→ Consigne: Rédigez la suite de la chronique sur la révision de la Constitution, en reprenant juste après sa dernière phrase.

→ Extrait fourni:
CHRONIQUE. Est-il devenu impossible de réviser la Constitution ?
Tout est parti d’une petite phrase, relevée par le journaliste Philippe Bernard pour le journal Le Monde, alors qu’elle était passée inaperçue. Une phrase glissée par Emmanuel Macron dans la lettre qu’il a adressée aux chefs de partis à la suite de la rencontre de Saint-Denis, en août : "Le sujet de l’immigration sera traité, d’une part, au Parlement, (…) d’autre part, à travers la question du référendum et des éventuels changements de Constitution." Voilà comment, au détour de ce document, le président de la République semble ouvrir la voie à une revendication historique du Rassemblement national, ainsi que, désormais, des Républicains : l’organisation d’un référendum sur l’immigration.
On peut être sceptique sur cette éventualité. De l’avis des juristes – par exemple Dominique Rousseau, professeur à l’université Paris 1, ou Didier Maus, qui a présidé l’Association française de droit constitutionnel – l’organisation d’un tel référendum nécessiterait impérativement d’en passer par l’article 89 de notre constitution, qui permet, justement, de modifier la Constitution.

→ Matériel:
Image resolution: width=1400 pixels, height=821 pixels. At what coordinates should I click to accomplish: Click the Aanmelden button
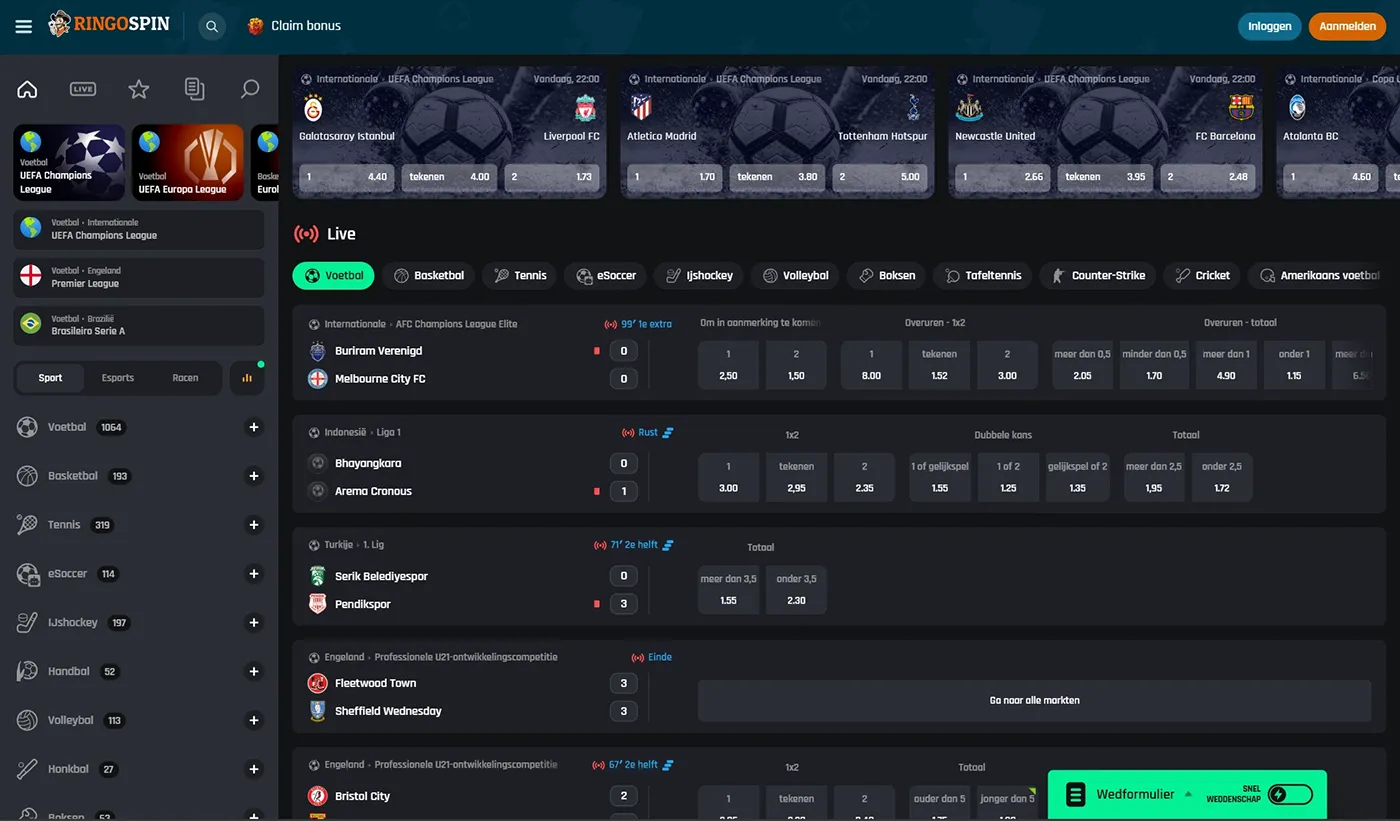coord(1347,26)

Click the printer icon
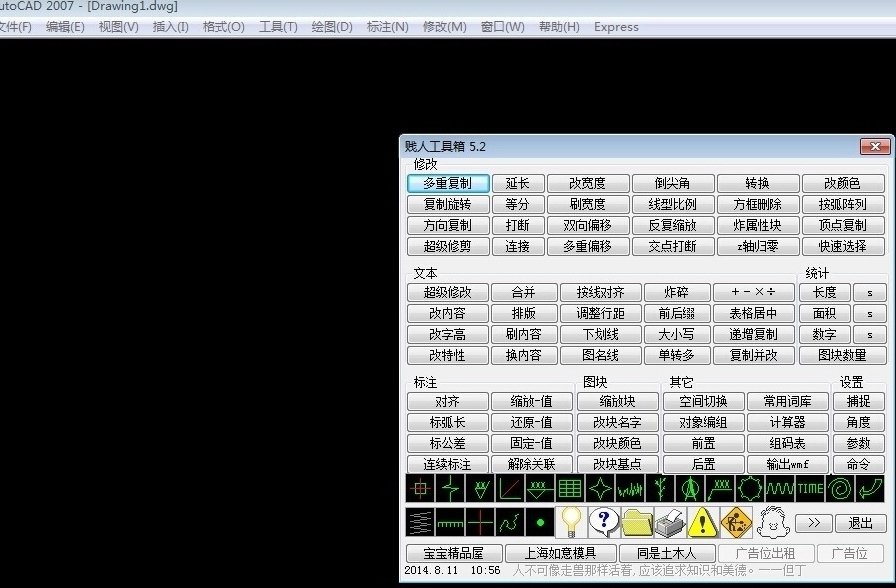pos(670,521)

→ Résultat:
Cela semble compliqué. Parce que, avant de pouvoir soumettre une révision constitutionnelle au vote des Françaises et des Français, il faut déjà que le texte ait été adopté dans les mêmes termes par les deux assemblées. Contrairement aux lois ordinaires, on ne peut pas se passer du vote du Sénat. Or, le fait est qu’il y a, aujourd’hui, au Sénat, une très large majorité de droite. Et, depuis le début de sa présidence, à chaque fois qu’Emmanuel Macron a voulu modifier la Constitution, que s’est-il passé ? Les sénateurs LR ont fait monter les enchères, en exigeant que le texte satisfasse toutes leurs demandes, jusqu’à ce que le président finisse par abandonner. C’est ce qui s’est passé pour la réforme des institutions et pour l’inscription de l’écologie au rang des principes de la République. Et on peut imaginer que c’est ce qui se passerait pour l’immigration : les exigences sont déjà si grandes qu’il paraît difficile, pour Emmanuel Macron, de consentir une telle victoire à l’opposition.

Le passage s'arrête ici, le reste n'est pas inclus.